Also, there's no need to "buy in" to the Windows toolchain just to edit PATH. Installer software includes functionality for editing environment variables, and in any case Python has built in environment variable editing, even for Windows.


Cheers,

Andrew Pennebaker

On Fri, Aug 26, 2011 at 9:40 AM, Brian Curtin <brian.curtin@gmail.com> wrote:
On Thu, Aug 25, 2011 at 23:04, Andrew Pennebaker <andrew.pennebaker@gmail.com> wrote:
Please have the Windows installers add the Python installation directory to the PATH environment variable.

The http://bugs.python.org bug tracker is a better place for feature requests like this, of which there have been several over the years. This has become a hotter topic lately with several discussions around the community, and a PEP to provide some similar functionality. I've talked with several educators/trainers around and the lack of a Path installation is the #1 thing that bites their newcomers, and it's an issue that bites them before they've even begun to learn.

Many newbies dive in without knowing that they must manually add C:\\PythonXY to PATH. It's yak shaving, something perfectly automatable that should have been done by the installers way back in Python 1.0.

Please also add PYTHONROOT\\Scripts. It's where cool things like easy\_install.exe are stored. More yak shaving.

A clean installation of Python includes no Scripts directory, so I'm not sure we should be polluting the Path with yet-to-exist directories. An approach could be to have packaging optionally add the scripts directory on the installation of a third-party package.

The only potential downside to this is upsetting users who manage multiple python installations.

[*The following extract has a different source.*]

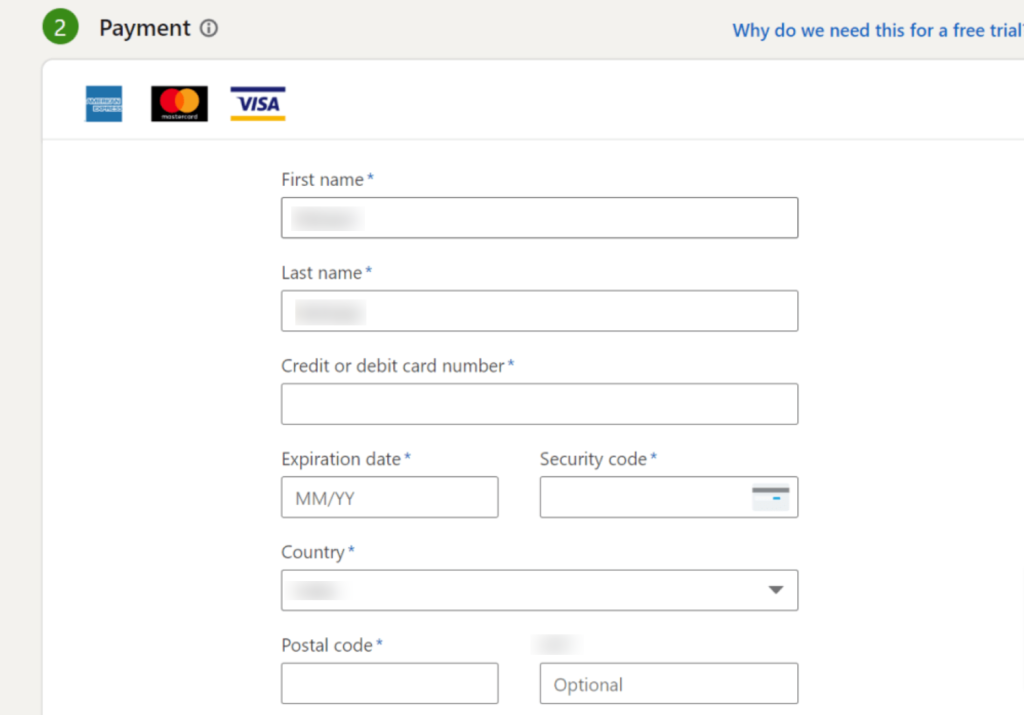
Task: Click the Optional text field
Action: pos(669,683)
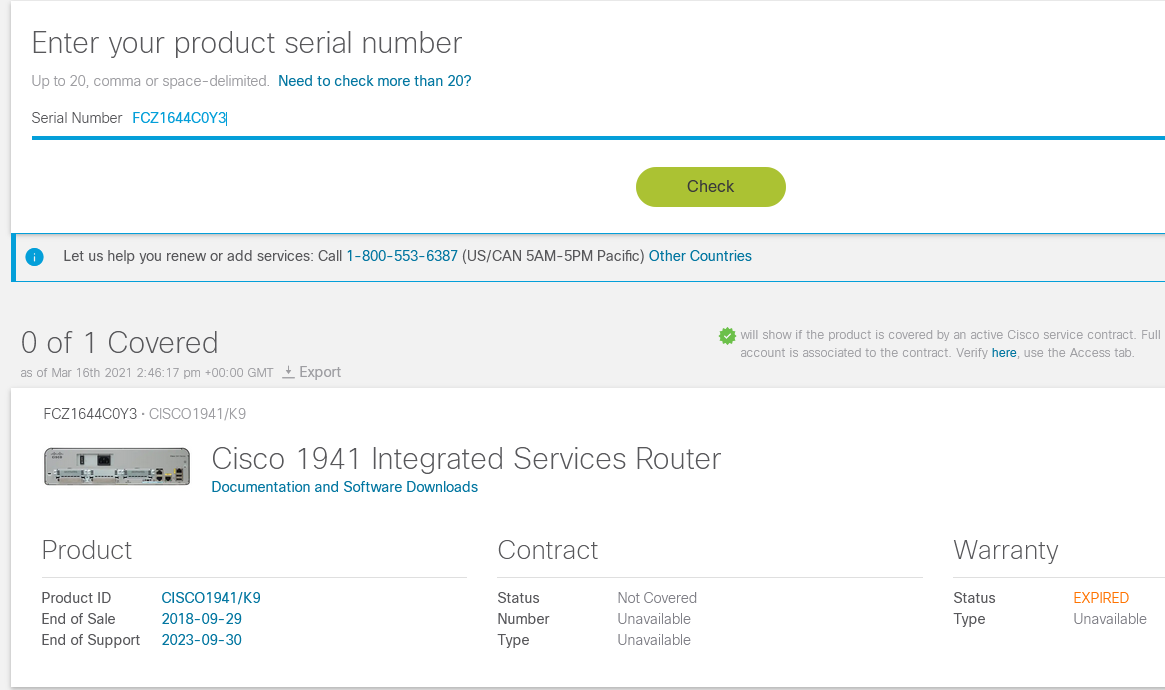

It's not a problem: they already manually adjust PATH to their liking.

"Users who manage multiple python installations" is probably a very, very large number, so we have quite the audience to appease, and it actually is a problem. We should not go halfway on this feature and say "if it doesn't work perfectly, you're back to being on your own". I think the likely case is that any path addition feature will read the path, then offer to replace existing instances or append to the end.

I haven't yet done any work on this, but my todo list for 3.3 includes adding some path related features to the installer.